------ PROVIDED RECORDS

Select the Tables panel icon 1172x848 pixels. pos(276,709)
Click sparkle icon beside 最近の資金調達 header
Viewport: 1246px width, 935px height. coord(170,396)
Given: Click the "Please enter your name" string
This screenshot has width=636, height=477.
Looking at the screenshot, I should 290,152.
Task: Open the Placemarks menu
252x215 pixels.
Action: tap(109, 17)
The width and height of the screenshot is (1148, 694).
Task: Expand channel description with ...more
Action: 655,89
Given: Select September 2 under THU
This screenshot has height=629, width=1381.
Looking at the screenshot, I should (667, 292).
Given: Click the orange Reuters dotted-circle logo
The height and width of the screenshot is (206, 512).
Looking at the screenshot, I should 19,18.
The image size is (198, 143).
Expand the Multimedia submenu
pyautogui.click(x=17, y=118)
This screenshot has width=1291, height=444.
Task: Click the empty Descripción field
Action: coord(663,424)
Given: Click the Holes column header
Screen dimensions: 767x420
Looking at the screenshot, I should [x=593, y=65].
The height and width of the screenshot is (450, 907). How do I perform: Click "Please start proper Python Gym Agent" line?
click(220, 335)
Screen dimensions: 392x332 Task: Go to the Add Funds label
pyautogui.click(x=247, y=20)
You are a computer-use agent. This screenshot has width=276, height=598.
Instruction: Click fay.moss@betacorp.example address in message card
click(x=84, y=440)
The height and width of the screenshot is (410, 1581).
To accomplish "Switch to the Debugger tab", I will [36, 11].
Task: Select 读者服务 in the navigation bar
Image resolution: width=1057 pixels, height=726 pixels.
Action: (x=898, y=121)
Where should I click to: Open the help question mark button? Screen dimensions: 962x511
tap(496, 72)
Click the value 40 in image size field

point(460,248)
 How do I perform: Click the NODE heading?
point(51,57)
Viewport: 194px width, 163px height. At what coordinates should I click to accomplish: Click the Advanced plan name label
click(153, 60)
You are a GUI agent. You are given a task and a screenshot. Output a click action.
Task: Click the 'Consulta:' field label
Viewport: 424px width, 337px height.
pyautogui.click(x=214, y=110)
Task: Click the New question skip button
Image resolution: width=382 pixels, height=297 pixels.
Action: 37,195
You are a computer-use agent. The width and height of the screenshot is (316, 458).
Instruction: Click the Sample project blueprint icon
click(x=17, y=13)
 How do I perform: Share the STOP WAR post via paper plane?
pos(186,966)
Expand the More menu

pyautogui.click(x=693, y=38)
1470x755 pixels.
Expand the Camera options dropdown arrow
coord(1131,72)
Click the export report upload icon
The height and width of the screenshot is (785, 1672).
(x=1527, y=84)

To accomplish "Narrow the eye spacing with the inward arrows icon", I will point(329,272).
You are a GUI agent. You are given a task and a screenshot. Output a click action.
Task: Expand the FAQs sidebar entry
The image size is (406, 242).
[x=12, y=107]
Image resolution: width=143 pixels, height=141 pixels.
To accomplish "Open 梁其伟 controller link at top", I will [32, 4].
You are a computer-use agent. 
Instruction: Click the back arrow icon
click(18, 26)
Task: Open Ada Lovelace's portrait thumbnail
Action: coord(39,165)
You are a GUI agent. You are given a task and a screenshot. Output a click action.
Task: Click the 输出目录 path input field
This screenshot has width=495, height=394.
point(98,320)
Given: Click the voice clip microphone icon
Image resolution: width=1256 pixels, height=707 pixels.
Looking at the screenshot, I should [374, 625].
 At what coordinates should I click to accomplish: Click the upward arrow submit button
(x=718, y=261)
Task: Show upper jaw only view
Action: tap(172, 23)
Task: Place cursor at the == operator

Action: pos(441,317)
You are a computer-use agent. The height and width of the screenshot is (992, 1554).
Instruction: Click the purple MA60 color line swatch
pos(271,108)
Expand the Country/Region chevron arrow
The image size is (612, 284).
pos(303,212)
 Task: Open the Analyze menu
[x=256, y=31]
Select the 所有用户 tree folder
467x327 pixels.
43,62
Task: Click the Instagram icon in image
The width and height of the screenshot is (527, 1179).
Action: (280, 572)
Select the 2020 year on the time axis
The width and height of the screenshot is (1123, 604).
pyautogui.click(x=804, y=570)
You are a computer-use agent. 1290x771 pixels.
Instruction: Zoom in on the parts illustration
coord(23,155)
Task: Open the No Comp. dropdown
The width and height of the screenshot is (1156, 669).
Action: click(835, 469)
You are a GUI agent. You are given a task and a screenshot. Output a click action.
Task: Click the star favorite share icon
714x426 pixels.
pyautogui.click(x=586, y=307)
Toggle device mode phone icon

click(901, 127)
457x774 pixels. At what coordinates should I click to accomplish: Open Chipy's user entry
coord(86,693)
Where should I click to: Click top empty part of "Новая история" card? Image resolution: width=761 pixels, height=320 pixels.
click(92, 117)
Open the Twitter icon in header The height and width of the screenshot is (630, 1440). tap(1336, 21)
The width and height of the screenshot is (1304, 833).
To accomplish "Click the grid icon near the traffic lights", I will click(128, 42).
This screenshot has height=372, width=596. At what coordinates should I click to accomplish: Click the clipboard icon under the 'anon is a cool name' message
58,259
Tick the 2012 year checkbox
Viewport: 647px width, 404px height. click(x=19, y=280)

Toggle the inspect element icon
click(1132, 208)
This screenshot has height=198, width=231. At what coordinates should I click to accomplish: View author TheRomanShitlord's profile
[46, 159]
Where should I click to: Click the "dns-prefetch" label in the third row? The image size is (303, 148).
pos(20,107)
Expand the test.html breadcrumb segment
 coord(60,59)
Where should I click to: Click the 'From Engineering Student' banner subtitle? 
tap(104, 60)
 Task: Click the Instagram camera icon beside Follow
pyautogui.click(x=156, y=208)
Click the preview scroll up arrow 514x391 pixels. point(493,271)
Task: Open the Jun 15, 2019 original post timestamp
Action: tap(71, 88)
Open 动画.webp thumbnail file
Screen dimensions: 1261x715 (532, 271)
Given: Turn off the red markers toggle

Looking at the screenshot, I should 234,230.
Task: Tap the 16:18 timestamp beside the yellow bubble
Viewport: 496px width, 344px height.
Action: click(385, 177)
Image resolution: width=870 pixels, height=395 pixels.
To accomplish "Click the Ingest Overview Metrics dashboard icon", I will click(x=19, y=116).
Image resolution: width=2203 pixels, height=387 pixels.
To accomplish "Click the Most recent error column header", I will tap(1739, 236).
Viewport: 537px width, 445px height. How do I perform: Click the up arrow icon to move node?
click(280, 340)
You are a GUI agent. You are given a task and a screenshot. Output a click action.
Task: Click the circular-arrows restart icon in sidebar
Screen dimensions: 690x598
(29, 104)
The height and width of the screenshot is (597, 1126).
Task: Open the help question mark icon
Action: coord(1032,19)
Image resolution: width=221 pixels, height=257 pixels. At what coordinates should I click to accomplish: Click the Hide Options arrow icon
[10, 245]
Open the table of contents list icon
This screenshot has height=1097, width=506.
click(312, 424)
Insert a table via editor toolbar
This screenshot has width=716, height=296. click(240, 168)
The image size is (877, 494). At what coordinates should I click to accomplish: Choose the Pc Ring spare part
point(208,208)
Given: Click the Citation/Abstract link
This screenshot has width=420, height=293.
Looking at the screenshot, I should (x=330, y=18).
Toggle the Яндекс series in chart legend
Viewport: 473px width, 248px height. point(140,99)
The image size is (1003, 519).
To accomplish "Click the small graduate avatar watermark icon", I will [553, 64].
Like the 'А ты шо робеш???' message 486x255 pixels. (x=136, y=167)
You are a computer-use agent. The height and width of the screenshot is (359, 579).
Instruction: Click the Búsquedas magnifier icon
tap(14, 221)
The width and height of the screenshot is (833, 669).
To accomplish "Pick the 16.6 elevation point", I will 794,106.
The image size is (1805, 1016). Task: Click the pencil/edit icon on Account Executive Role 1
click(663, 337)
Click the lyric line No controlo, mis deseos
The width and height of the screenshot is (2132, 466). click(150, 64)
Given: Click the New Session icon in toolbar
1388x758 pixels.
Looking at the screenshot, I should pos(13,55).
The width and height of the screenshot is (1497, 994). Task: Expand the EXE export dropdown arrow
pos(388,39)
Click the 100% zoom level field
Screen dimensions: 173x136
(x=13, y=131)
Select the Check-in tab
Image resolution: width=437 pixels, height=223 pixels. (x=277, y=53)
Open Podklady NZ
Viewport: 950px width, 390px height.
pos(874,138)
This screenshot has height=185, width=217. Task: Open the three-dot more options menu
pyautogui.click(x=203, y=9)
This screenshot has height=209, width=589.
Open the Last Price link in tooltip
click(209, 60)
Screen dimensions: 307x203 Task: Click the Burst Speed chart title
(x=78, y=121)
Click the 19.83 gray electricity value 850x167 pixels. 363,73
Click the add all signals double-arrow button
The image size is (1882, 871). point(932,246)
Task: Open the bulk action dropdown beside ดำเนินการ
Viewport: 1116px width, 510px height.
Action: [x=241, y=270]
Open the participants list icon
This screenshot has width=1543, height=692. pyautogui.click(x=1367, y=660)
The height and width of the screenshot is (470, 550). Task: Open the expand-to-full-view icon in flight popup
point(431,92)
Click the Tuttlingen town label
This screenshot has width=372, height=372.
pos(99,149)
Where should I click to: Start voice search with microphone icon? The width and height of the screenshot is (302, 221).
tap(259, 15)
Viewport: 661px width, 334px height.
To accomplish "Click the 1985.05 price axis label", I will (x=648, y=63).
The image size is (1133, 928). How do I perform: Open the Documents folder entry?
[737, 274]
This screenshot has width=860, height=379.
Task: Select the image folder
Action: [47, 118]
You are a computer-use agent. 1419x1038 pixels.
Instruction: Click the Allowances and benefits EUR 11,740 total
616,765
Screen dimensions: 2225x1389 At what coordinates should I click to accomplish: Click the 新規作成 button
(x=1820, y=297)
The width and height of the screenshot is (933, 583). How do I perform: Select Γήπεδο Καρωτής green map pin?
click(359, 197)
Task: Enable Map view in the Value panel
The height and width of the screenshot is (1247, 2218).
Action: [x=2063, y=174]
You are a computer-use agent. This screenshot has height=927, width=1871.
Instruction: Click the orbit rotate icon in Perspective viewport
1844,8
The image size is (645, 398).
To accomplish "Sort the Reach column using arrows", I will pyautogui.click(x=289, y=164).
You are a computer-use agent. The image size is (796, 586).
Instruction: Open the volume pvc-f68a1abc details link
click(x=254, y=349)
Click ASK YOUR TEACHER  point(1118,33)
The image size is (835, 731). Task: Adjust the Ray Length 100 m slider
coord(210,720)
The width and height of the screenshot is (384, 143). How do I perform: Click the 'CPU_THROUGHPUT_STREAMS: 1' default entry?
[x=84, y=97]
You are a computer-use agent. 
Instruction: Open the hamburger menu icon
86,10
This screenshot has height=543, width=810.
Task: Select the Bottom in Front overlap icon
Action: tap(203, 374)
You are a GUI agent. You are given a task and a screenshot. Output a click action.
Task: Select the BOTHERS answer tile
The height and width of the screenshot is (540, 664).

------------

Write out, without alteration, the part of the items above that opens with the line containing "Image resolution: width=143" and closes with the line containing "will click(128, 42).", including both of those lines.

Image resolution: width=143 pixels, height=141 pixels.
To accomplish "Open 梁其伟 controller link at top", I will [32, 4].
You are a computer-use agent. 
Instruction: Click the back arrow icon
click(18, 26)
Task: Open Ada Lovelace's portrait thumbnail
Action: coord(39,165)
You are a GUI agent. You are given a task and a screenshot. Output a click action.
Task: Click the 输出目录 path input field
This screenshot has width=495, height=394.
point(98,320)
Given: Click the voice clip microphone icon
Image resolution: width=1256 pixels, height=707 pixels.
Looking at the screenshot, I should [374, 625].
 At what coordinates should I click to accomplish: Click the upward arrow submit button
(x=718, y=261)
Task: Show upper jaw only view
Action: tap(172, 23)
Task: Place cursor at the == operator

Action: pos(441,317)
You are a computer-use agent. The height and width of the screenshot is (992, 1554).
Instruction: Click the purple MA60 color line swatch
pos(271,108)
Expand the Country/Region chevron arrow
The image size is (612, 284).
pos(303,212)
 Task: Open the Analyze menu
[x=256, y=31]
Select the 所有用户 tree folder
467x327 pixels.
43,62
Task: Click the Instagram icon in image
The width and height of the screenshot is (527, 1179).
Action: (280, 572)
Select the 2020 year on the time axis
The width and height of the screenshot is (1123, 604).
pyautogui.click(x=804, y=570)
You are a computer-use agent. 1290x771 pixels.
Instruction: Zoom in on the parts illustration
coord(23,155)
Task: Open the No Comp. dropdown
The width and height of the screenshot is (1156, 669).
Action: click(835, 469)
You are a GUI agent. You are given a task and a screenshot. Output a click action.
Task: Click the star favorite share icon
714x426 pixels.
pyautogui.click(x=586, y=307)
Toggle device mode phone icon

click(901, 127)
457x774 pixels. At what coordinates should I click to accomplish: Open Chipy's user entry
coord(86,693)
Where should I click to: Click top empty part of "Новая история" card? Image resolution: width=761 pixels, height=320 pixels.
click(92, 117)
Open the Twitter icon in header The height and width of the screenshot is (630, 1440). tap(1336, 21)
The width and height of the screenshot is (1304, 833).
To accomplish "Click the grid icon near the traffic lights", I will click(128, 42).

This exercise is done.